Some roads won’t be fixed for two to three years. Some will never be fixed. Some small bridges were washed to points unknown and must be retrieved.

If snow soon covers the ground, the Forest Service will not be able to find all of the road problems before next summer. If there is an especially wet spring, officials say, several more logging roads and watersheds are expected to become erosion nightmares.

Forest Service engineers say the destruction on the Idaho Panhandle National Forests and the Clearwater National Forest is the worst ever seen. Forest roads still are so soggy that people are urged to stay out of the woods.

Outside of a drenching late November, not all of the causes of the erosion are known. But logging roads built on steep slopes and unstable soils, coupled with excessive clearcuts, are part of what triggered the destruction, federal officials say.

Environmentalists and former Forest Service employees say reopening the roads will just bring on more logging and more erosion problems.

“The public has paid with dirty water, damage to personal property, loss of fisheries and loss of recreation opportunity,” said Barry Rosenberg, of the Inland Empire Public Lands Council. “The public also paid to have the forests cut because of below-cost timber sales.”

Instead of shelling out millions for more roads, it’s time to tear out the unstable roads and stop logging in the unstable soils. “It’s time for a payback,” Rosenberg said.

That doesn’t cut it in timber circles, where industry officials point out that mudslides naturally happen without roads and logging. “It’s one of the facts of life in any forest,” said Mike Sullivan of Potlatch Corp.

“When you have heavy, wet weather, you are going to have soil move,” he said. Leaving the forest alone isn’t a solution either because dead trees don’t help hold the soil.

Ken Kohli of the Intermountain Forest Industry Association shares the “blame nature” theme. “Our topography was formed by major erosion events” like these, Kohli said.

Older logging practices play a role, he acknowledges. Older, poorly designed roads also contribute.

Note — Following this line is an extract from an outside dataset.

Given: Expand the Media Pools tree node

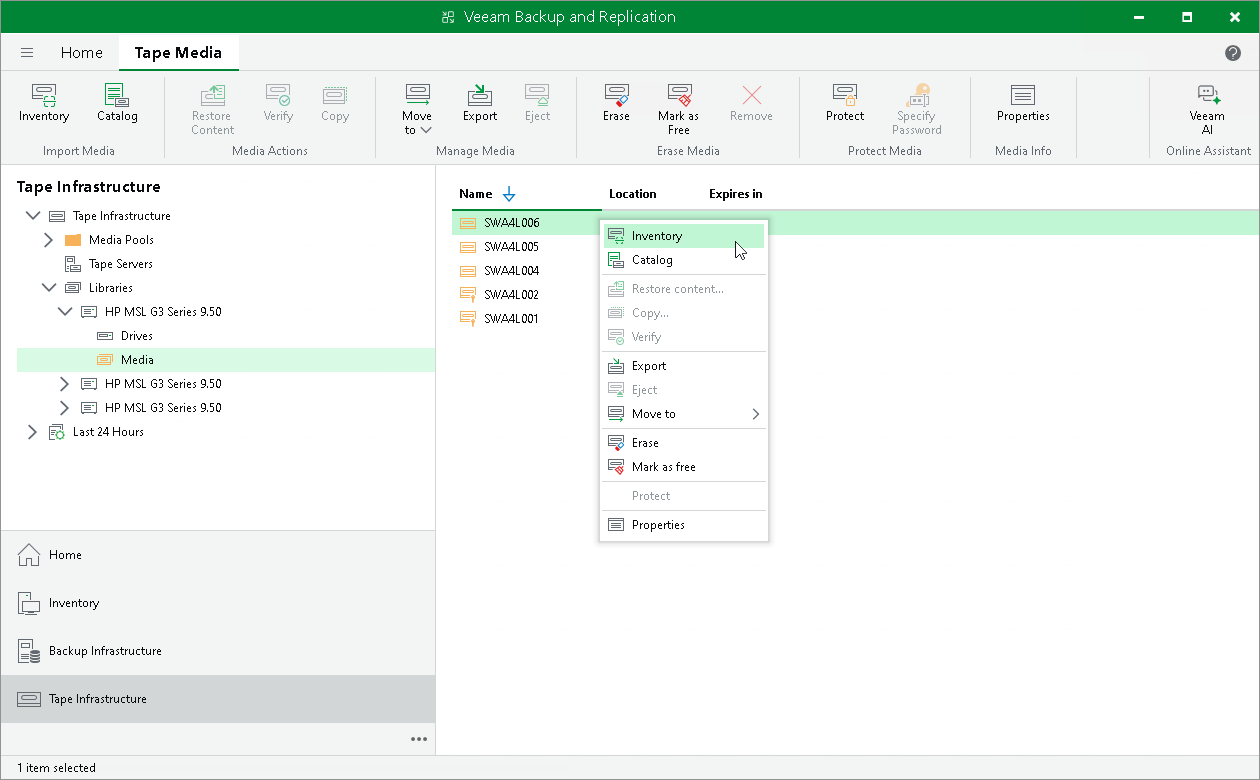Looking at the screenshot, I should [48, 240].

“So we have got to get about the business of fixing them,” Kohli said.

He also defends industry by pointing to mudslides in unroaded, unlogged watersheds.

The Forest Service says it will figure out how often the torrents of dirt and debris kicked loose in logged and roaded areas and how often it happened in areas untouched by logging and road building. Meanwhile, the agency promises not to repeat past mistakes that turned roads and clearcuts into mudslides.

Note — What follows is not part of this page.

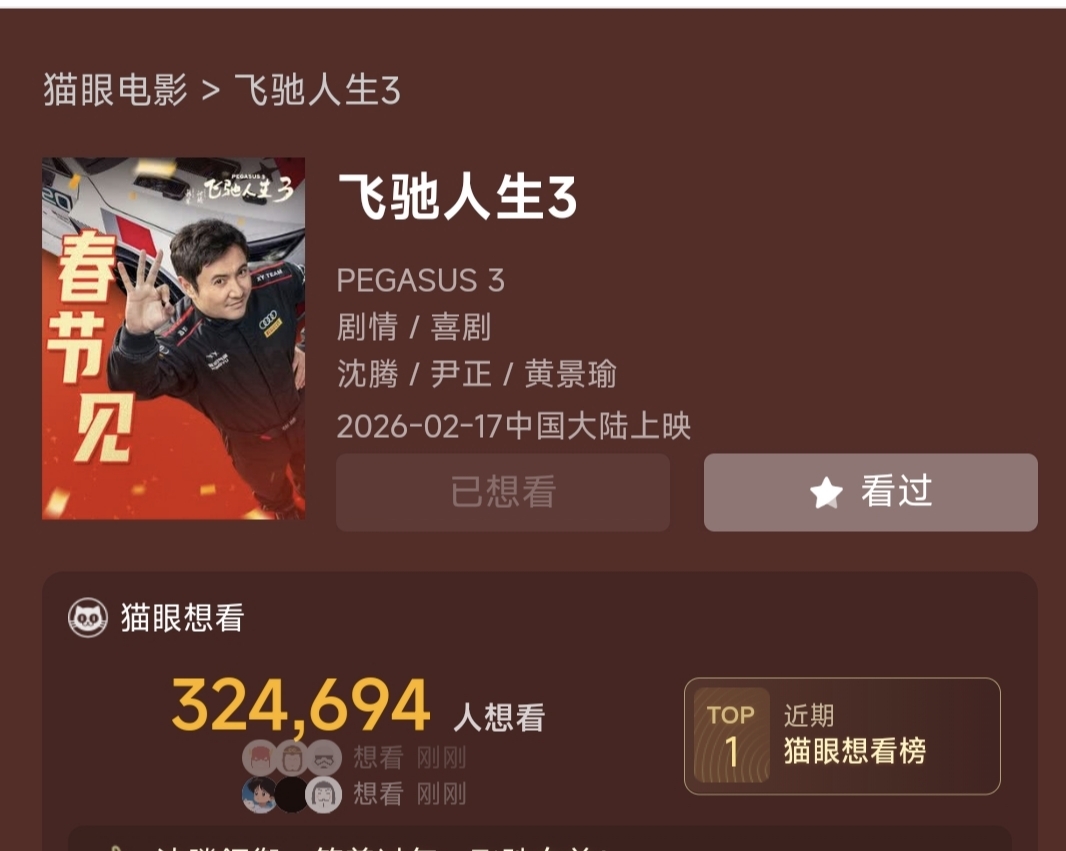Screen dimensions: 1066x851
Task: Tap the red-haired avatar in upper row
Action: point(259,757)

“We’re planning to use this as a learning experience,” said Art Bourassa, district ranger on the North Fork of the Clearwater Forest. “We can’t go blindly ahead and say nothing’s happened.”

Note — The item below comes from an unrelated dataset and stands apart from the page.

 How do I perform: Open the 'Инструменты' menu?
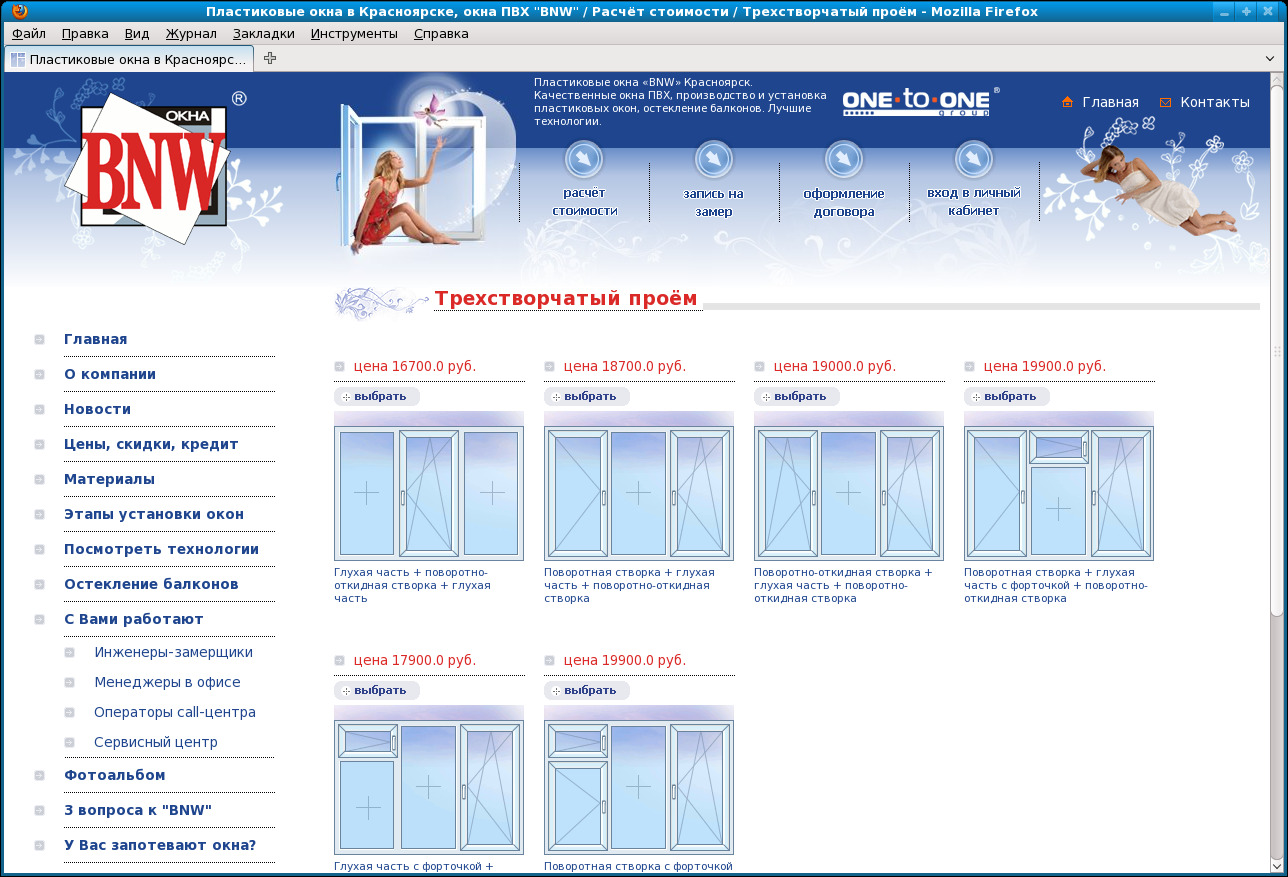353,33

What’s to guarantee there won’t be a repeat, especially considering some of the roads that turned into mudslides are relatively new?

A change in the philosophy at the Forest Service for one, officials reply. The agency is no longer narrowly focused on timber management but considers how its programs affect fish, water, wildlife and people.

In addition, logging technology has changed. So it is no longer necessary to crisscross slopes with roads in order to get trees on trucks.

The new logging sales rely more on helicopters, though that increases the harvest cost and makes industry unhappy, Bourassa said.

Helicopter sales still affect the land, argues Espinosa, the former Forest Service biologist. And after 20 years of trying to persuade his former bosses to stay out of heavily logged watersheds, he is skeptical that anything will change.

“They don’t take any risk with their (logging) program, they put the risk on the watershed,” he said.

“The person who makes the logging and road building decisions is betting they are out of there when the damage happens,” Espinosa said.

“And the poor sap who’s left there has to deal with it.”